By | Social Enterprise, The Thagomizer | 6 Comments

In this month’s Fast Company there is a beautiful piece on Hale County, Alabama, a place that has hosted social designers for nearly two decades to help it with its woes. However lack of community collaboration and lack of greater vision has meant the social design projects in this county have largely gone nowhere, impacting hundreds of lives, not thousands. The part that struck me was when the reporter interviewed residents of Hale County about some of the design projects meant to create new jobs. Students had helped build a pie shop and were working on a bamboo bike manufacturing facility, yet these ideas didn’t excite them. They weren’t going to buy a $4 slice of pie and knew no one who road a bike. What did excite them? Walmart.

André and Barbara weren’t skeptical of the general notion of a catalyst for profound change. They just found Walmart a lot more convincing than design microenterprises. The store would have been pure and positive judgment that this is a place with a future.

While I assume many of the socially-minded readers out there might bristle at the idea that Walmart might be better for a community than a local pie shop, you’ve got to put it in the perspective of a resident. A pie shop might be more inclined to pay their employee above minimum wage but the amount of people they can employ is rather minimal. Plus Walmart puts you on the map, it brings people in surrounding rural areas needing anything from a vacuum cleaner to pet food, not just those with a hankering for pie.

It’s easy to criticize this thinking for being small minded. In the grand scheme of things Walmart kills more jobs than it creates and its low wages and benefits aren’t great for their employees.
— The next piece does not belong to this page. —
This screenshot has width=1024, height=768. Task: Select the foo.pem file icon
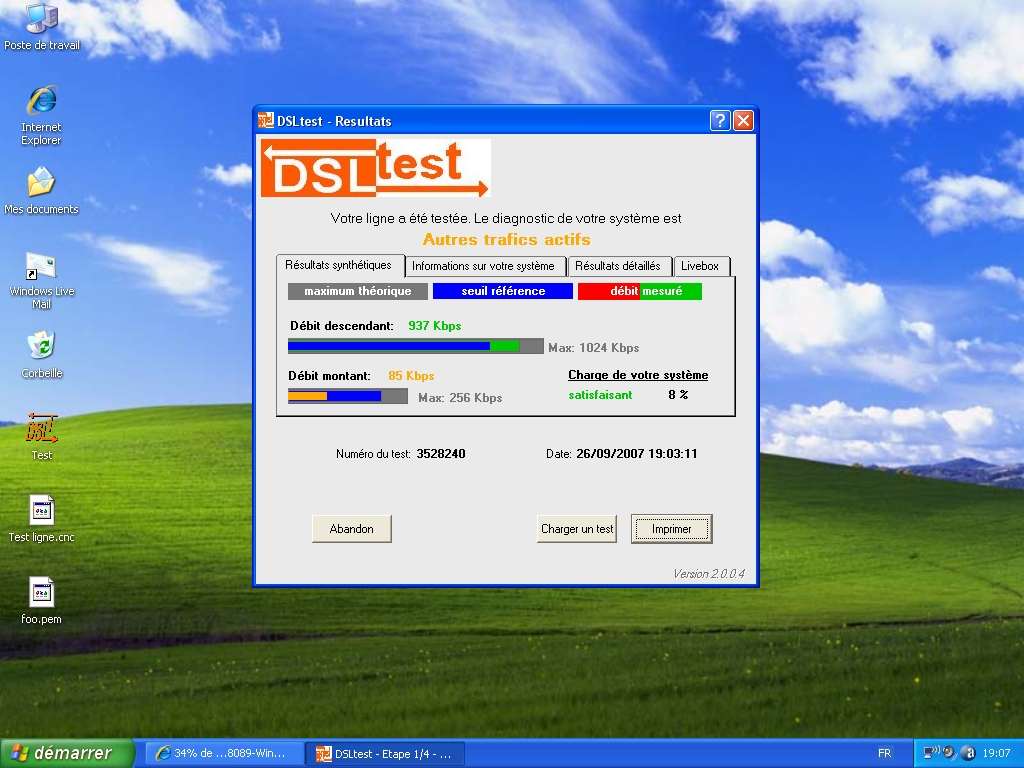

Yet that’s all easy to say, when your a professional social changemaker, as many of us are, often holding white collar jobs and many of us having few acquaintances that have a career at a place like Walmart. The new economy has pushed aside production workers who are still struggling to retrain and find jobs. So I think it makes it pretty easy for us to forget that while the local movement does create great jobs, it’s still not creating enough.

We need new companies that recognize that shirking employees isn’t the best business model. When Henry Ford famously raised wages to $5 a day he didn’t do it out of compassion for his employees, he did it because it made good business sense. Ford was losing employees and the drastic increase in wages actually saved him money on training and finding new employees. The increase in wages also made it easier for his employees to buy more of Ford’s cars, further fueling profits. Perhaps then, Walmart’s reluctance to raise wages will only hurt them in the end, as Adam Hartung suggests in a Forbes article. He believes trends show that more Americans are looking for companies to provide living wages for their employees. Those who do not could lose customers now or if a higher minimum wage is set they could lose out to companies like Costco who are already operating with a profit and decent wages.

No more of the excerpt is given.